Due to the recent ruble nosedive, it is now the big Chinese tour groups that are changing – rapidly and probably forever—what was once a quaint beach escape destination. Despite Phuket’s growing commercialization, Fortune magazine in 2005 still called it one of the five most attractive places in the world to retire.
A local hotelier I spoke to reported a significant change. Once his hotel (whose identity he wanted to keep to himself) use to be monopolized by sun-hungry Scandinavians. Now, he said, they occupy a mere 10% of his room capacity. Signs everywhere from the airport to roadside cafes appear in Russian, Chinese, and English.
No wonder. Hoteliers all over Southeast Asia are gearing up to cope with the massive influx, with varying degrees of enthusiasm. The figures tell the story: Today an estimated 50% of Chinese citizens hold passports. In a few years China will boast more dollar millionaires than in the US. It is their accumulated spending power that no doubt helps putting China in top position in terms of outbound tourism spending, with expenditures reaching US$ 165 billion in 2014—an increase of 28% from the preceding year
In 2013 Phuket received 8 million visitors. In an effort to meet the increased demand, Phuket International Airport has been spending close to 6 billion baht to accommodate an expected 12.5 million passengers annually, of which the great majority will be foreigners. Soon a majority of these will be carrying a Chinese passport, up from a mere 20,000 Chinese arrivals in 2007! The Chinese presence is felt not only in southern Thailand, but all over southeast Asia: In 2014 the China National Tourism Administration recorded more than 107 million trips abroad, up 10.5% from the year before.
According to Thom Henley, an American travel writer and Phuket resident, tourist crowds bring the ratio between foreigners and locals in high season well above ten to one. The environment takes a beating. “I only rarely go for a swim in the ocean,” he says, “it’s just too polluted, and poses a public health threat, unless you stick to the Northern part of the island, or all the way down at the Southern end, where the strong currents wash effluents and debris away from the beaches.” Which perhaps explained the somewhat pallid skin color of the Russians waiting in line for their return flights; they seemed to have spent more time in Phuket’s numerous bars and massage parlors than in the surf.

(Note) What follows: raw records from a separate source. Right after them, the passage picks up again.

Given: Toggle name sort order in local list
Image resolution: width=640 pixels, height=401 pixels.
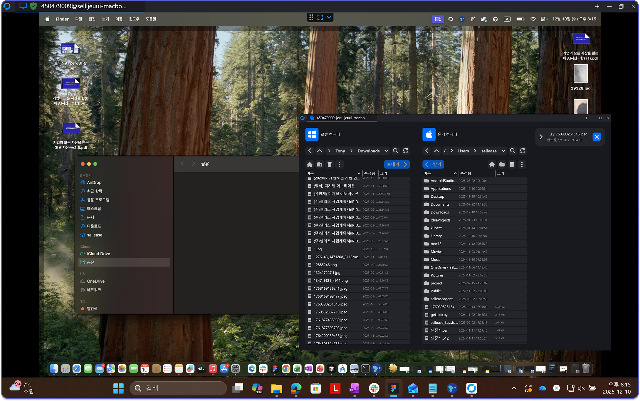Looking at the screenshot, I should pos(359,173).
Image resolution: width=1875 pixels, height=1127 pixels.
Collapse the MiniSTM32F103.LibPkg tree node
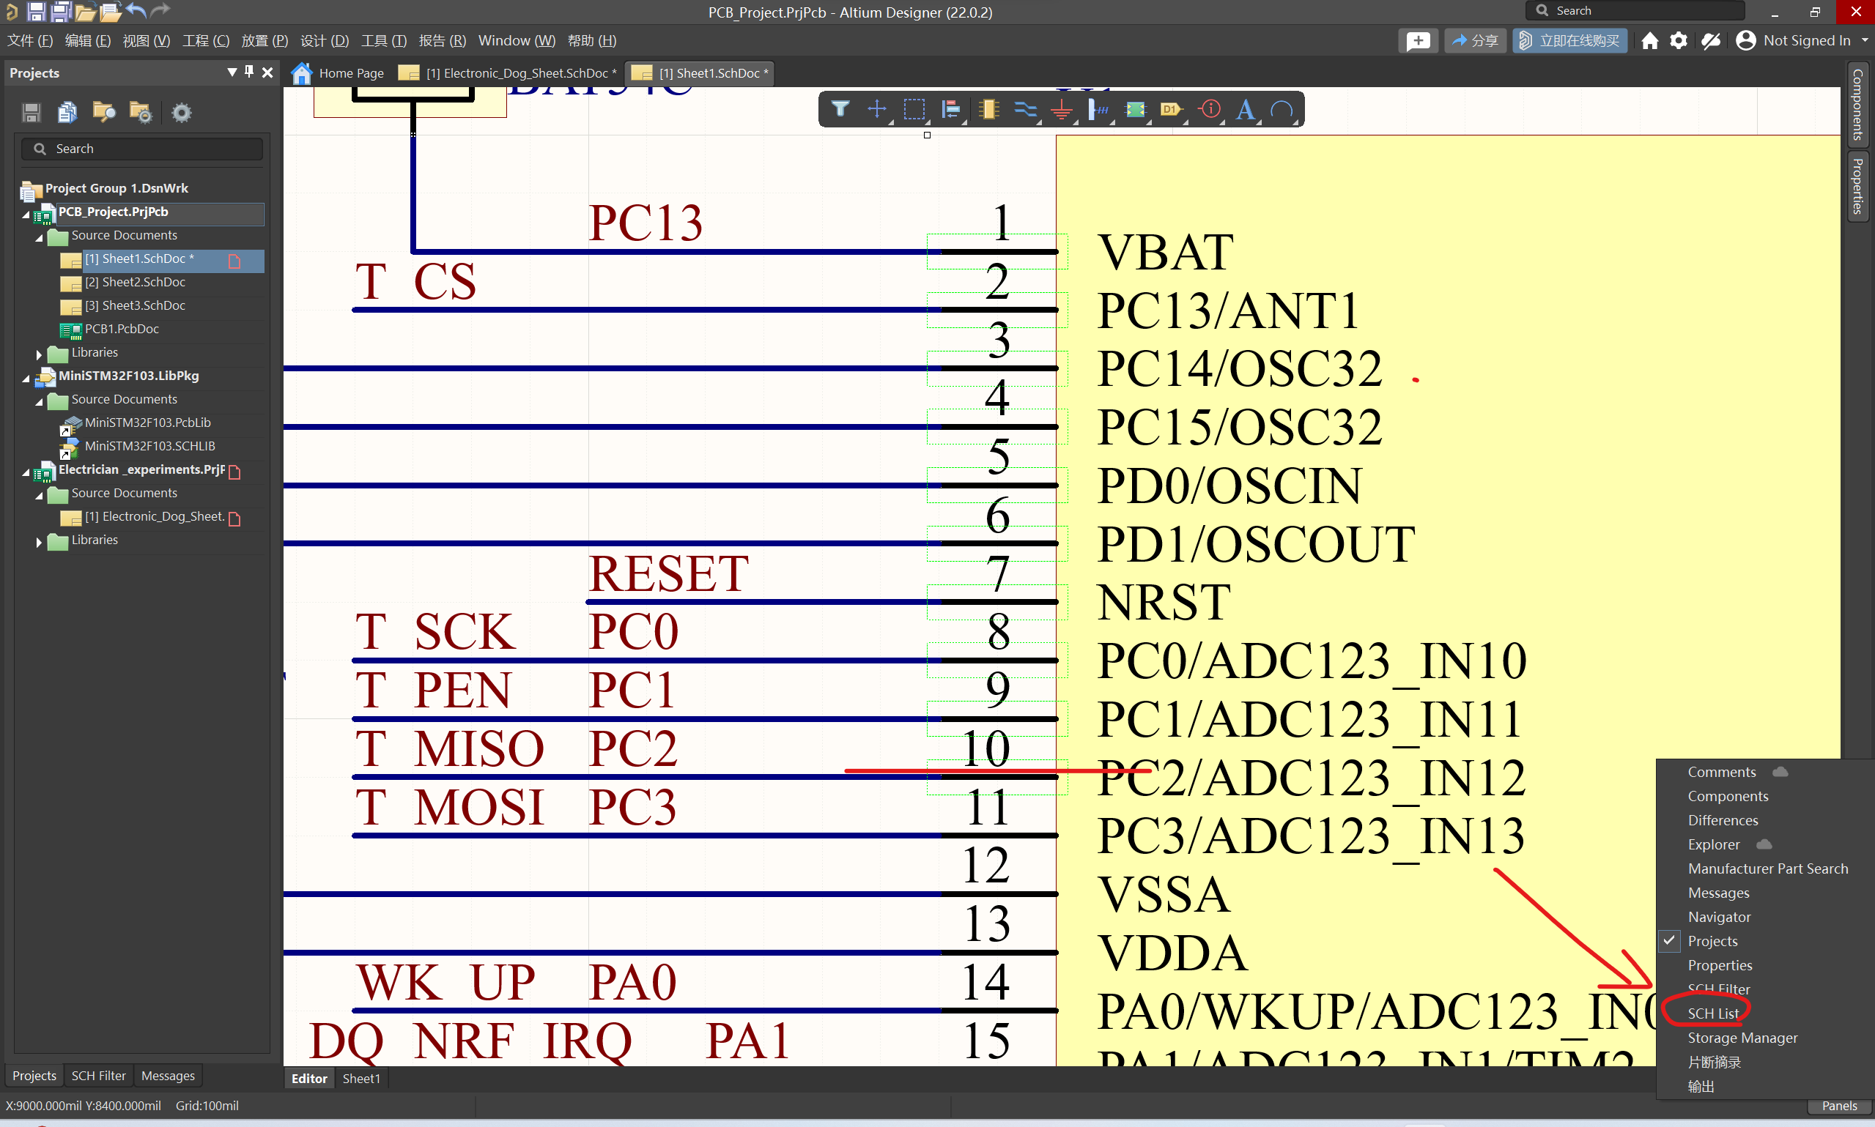[26, 377]
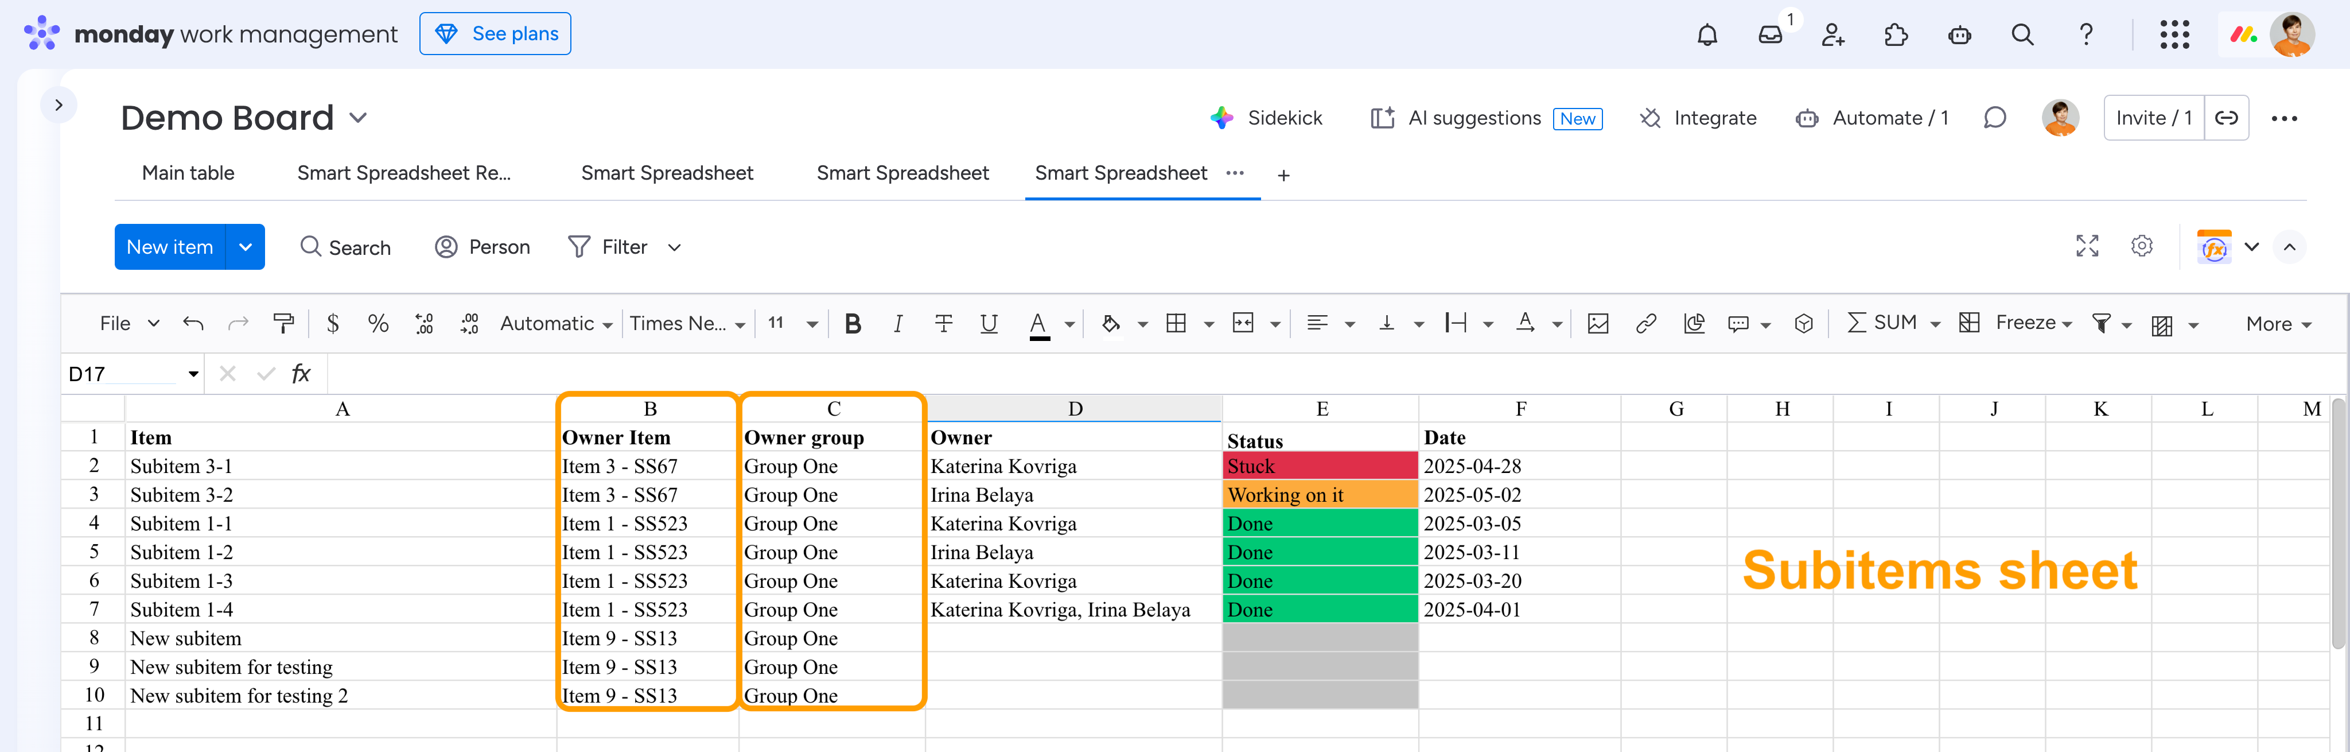Toggle italic text formatting
Image resolution: width=2350 pixels, height=752 pixels.
(898, 323)
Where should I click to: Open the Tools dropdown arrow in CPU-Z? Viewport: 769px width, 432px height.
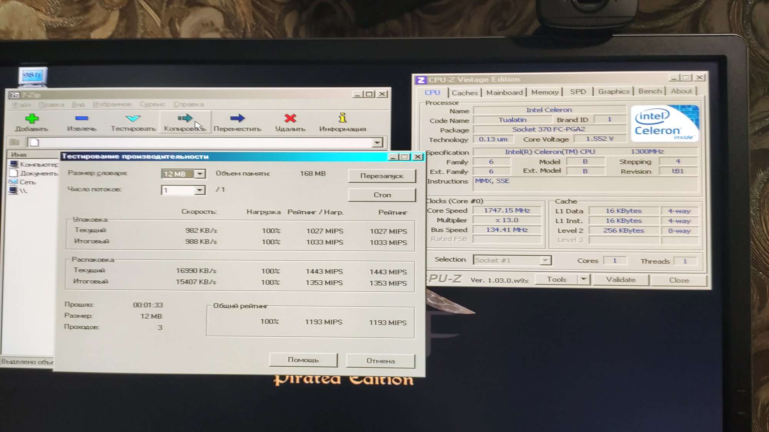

What was once a densely forested island with lush hillsides facing wide stretches of beach now boasts 1,100 resorts with 24/7 traffic jams. Writer Tony Parsons (his recent 2012 novel: Catching the Sun) recommends North Phuket’s two national parks—Sirinath and Khao Phra Thaeo—as escapes for travelers trying to capture at least some of Phuket’s old magic, a safe distance away from the hordes in Karon and Patong. Here, he writes, “the beaches still have their steep natural slope so that giant turtles can crawl ashore and lay their eggs.”
Five years ago the government tried to launch a “green tourism” campaign, hiring police and soldiers to enforce a clean-up of polluted areas. At the same time, however, they allowed the construction of a monstrosity called Fantasea, a shabby reproduction of a Thai-style temple, where tourists flock to be photographed on the back of gaudily dressed live elephants, Las Vegas-style.
It is not an enviable fate to be “loved to death” by two populous nations whose citizens only recently can afford foreign travel, and who are not known for their environmental sensitivities. But Thailand’s record in the stewardship of its own nature capital is not to be applauded, as the ecosystems of countless island has paid a high price in the chase for short-term foreign currency.